Kinshasa, 21 août 2025- Les États-Unis ont sollicité la convocation d’une réunion d’urgence du Conseil de sécurité de l’ONU concernant la République démocratique du Congo. L’objectif est d’analyser les violences commises contre les populations civiles, notamment celles attribuées aux rebelles de l’AFC/M23, a précisé mercredi le Bureau des affaires africaines du département d’État.
Dans un communiqué, le Bureau a dénoncé la situation en des termes clairs. « La violence visant les civils dans l’Est de la RDC est inacceptable et nous exhortons toutes les parties à respecter le cessez-le-feu inscrit dans la Déclaration de principes signée à Doha entre la RDC et le M23. (…) Nous continuerons à promouvoir la reddition de comptes afin que ceux qui sapent la paix, la stabilité ou la sécurité aient à en répondre », indique ce communiqué.
Cette prise de position américaine intervient alors que de nouvelles alertes sont lancées par les ONG. Amnesty International, dans un rapport publié mercredi, a documenté de graves violations des droits humains, commises aussi bien par l’AFC/M23 que par les groupes armés pro-gouvernementaux wazalendo. Exécutions extrajudiciaires, viols collectifs, enlèvements de patients et attaques contre des hôpitaux figurent parmi les crimes dénoncés. L’ONG a également exhorté le Rwanda à assumer ses responsabilités et appelé le président Félix Tshisekedi à poursuivre les combattants wazalendo impliqués.
Human Rights Watch, de son côté, a révélé qu’en juillet, plus de 140 civils avaient été massacrés par l’AFC/M23 dans le territoire de Rutshuru, près du parc national des Virunga. La majorité des victimes, selon l’ONG, étaient des paysans issus de la communauté hutue.

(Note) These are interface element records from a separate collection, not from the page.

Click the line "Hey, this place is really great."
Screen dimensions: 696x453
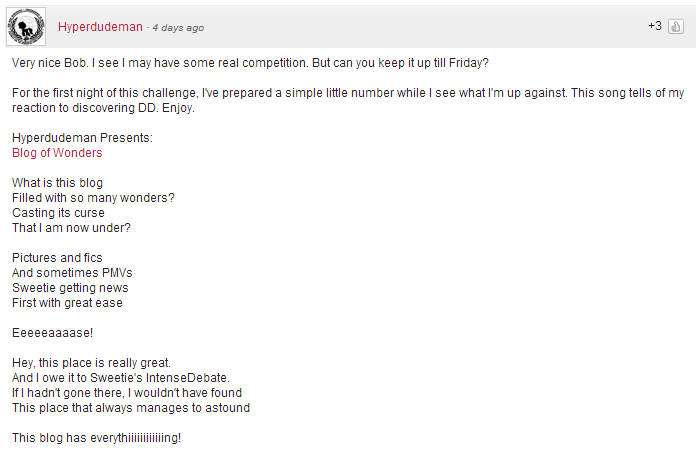[91, 362]
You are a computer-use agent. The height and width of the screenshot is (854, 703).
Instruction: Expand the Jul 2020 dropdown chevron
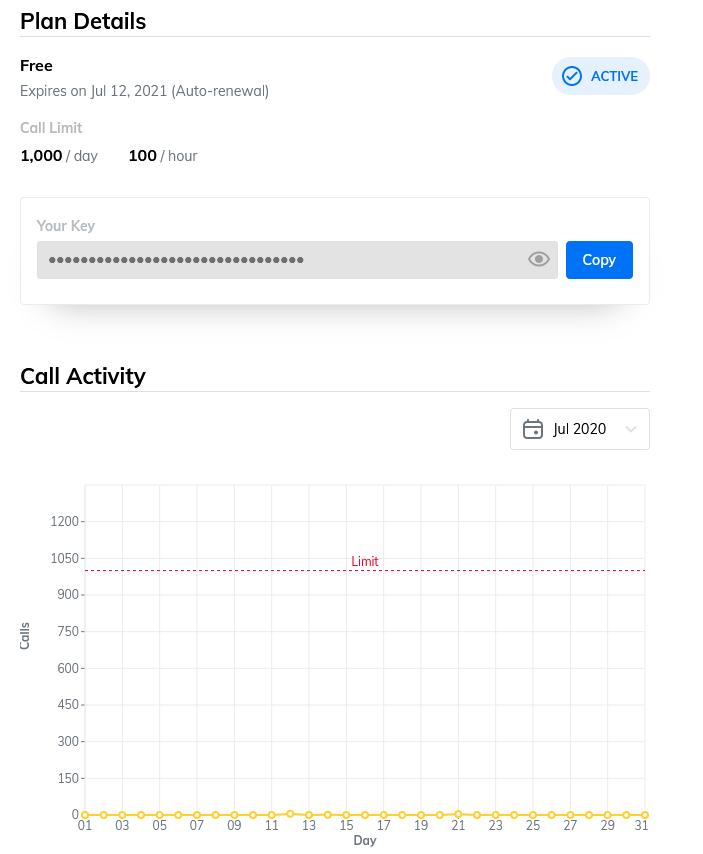point(631,429)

Pendant ce temps, la situation sécuritaire reste tendue sur le terrain. D’après des sources locales rapportées par Actualité.cd, les rebelles de l’AFC/M23 ont établi une nouvelle position entre Kibati et Kaliki, dans le territoire de Walikale. Ces mouvements sont intervenus après plusieurs affrontements avec les milices wazalendo, entraînant le déplacement de populations dans les villages de Kangati et Ngenge.
Ces violences s’inscrivent dans un contexte fragile, moins de deux mois après l’accord de paix conclu à Washington, le 27 juin dernier, entre la RDC et le Rwanda, sous médiation des États-Unis. Cet accord devait pourtant ouvrir une ère de stabilité dans l’Est du pays, longtemps marqué par les conflits armés.